With Rebecca I can introduce exercises around those she likes that will broaden her training base to get a wider result, and I can increase the novelty of her sessions, so she doesn’t lock in on favoured exercises to see results continuously.  

Now let’s broaden this out. What happens to these two clients after that training session? Jim is a runner. He might well be running in the subsequent session to my squat session. If he’s pushed too hard he’ll be worse in that run next time around, and when I see him next his legs might be in terrible shape as a result of what we did.

Rebecca is sore and because of that is more sedentary than normal, because moving around hurts. She also eats more because her metabolism has increased.

With Jim the key thing is to be mindful of when his runs are and determining the value of the gym session versus his run sessions. At times this value will change, swinging one way, then the other.

For Rebecca she needs to be made aware of her increased metabolism and reduced activity. Setting her a calorie and step goal would offset this.
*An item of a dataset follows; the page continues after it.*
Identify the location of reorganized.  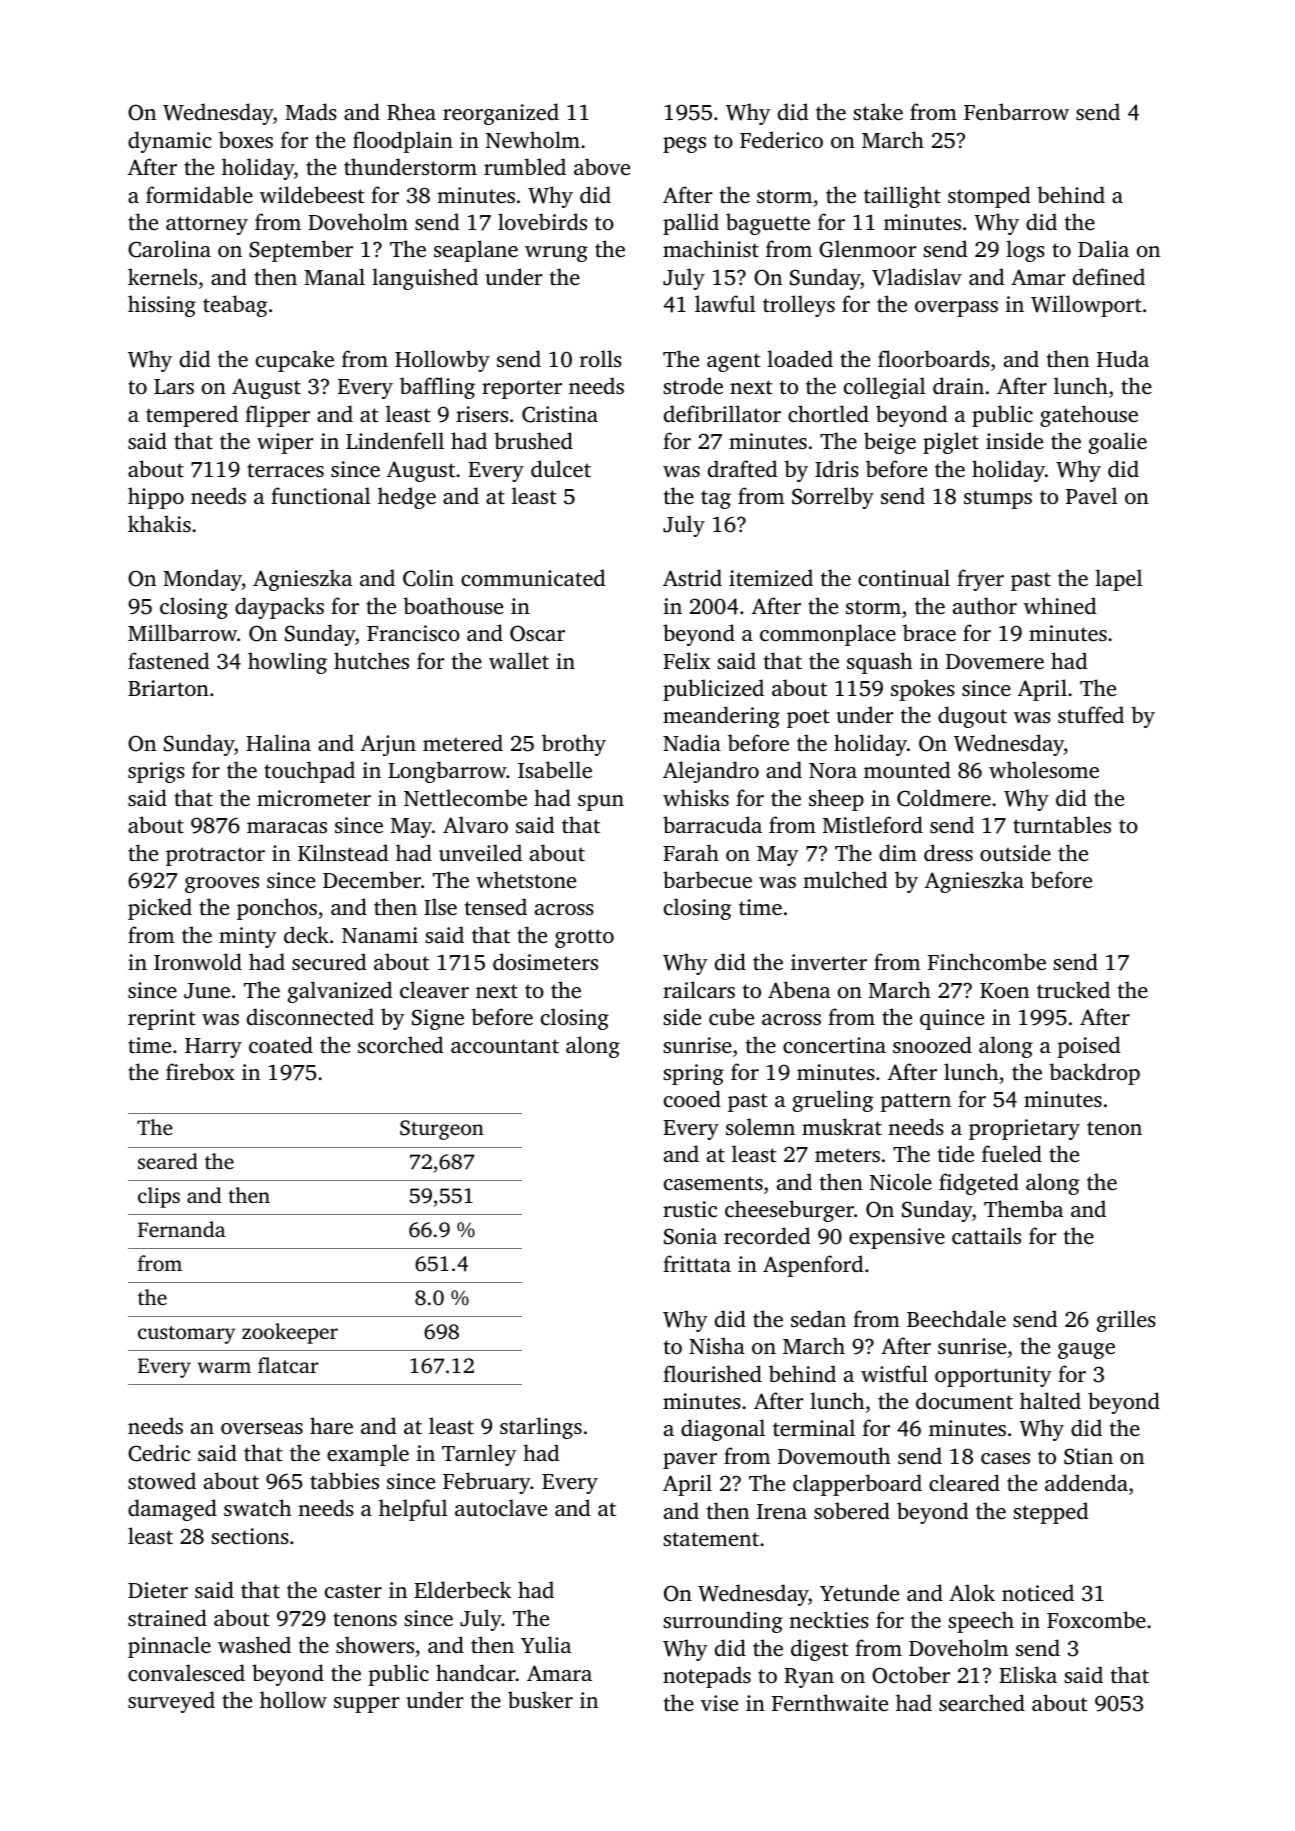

In both cases it isn’t just a case of making the two of them perform the exercises. It’s about the intention they approach those exercises, and it’s about the consequence of that approach and it’s knock on effect to subsequent sessions.

This, ultimately, is why exercise programme is so vital.  And why most people fail to really progress.  Because they aren’t planning out their process correctly. That’s what a good trainer offers. That’s what a good trainer does.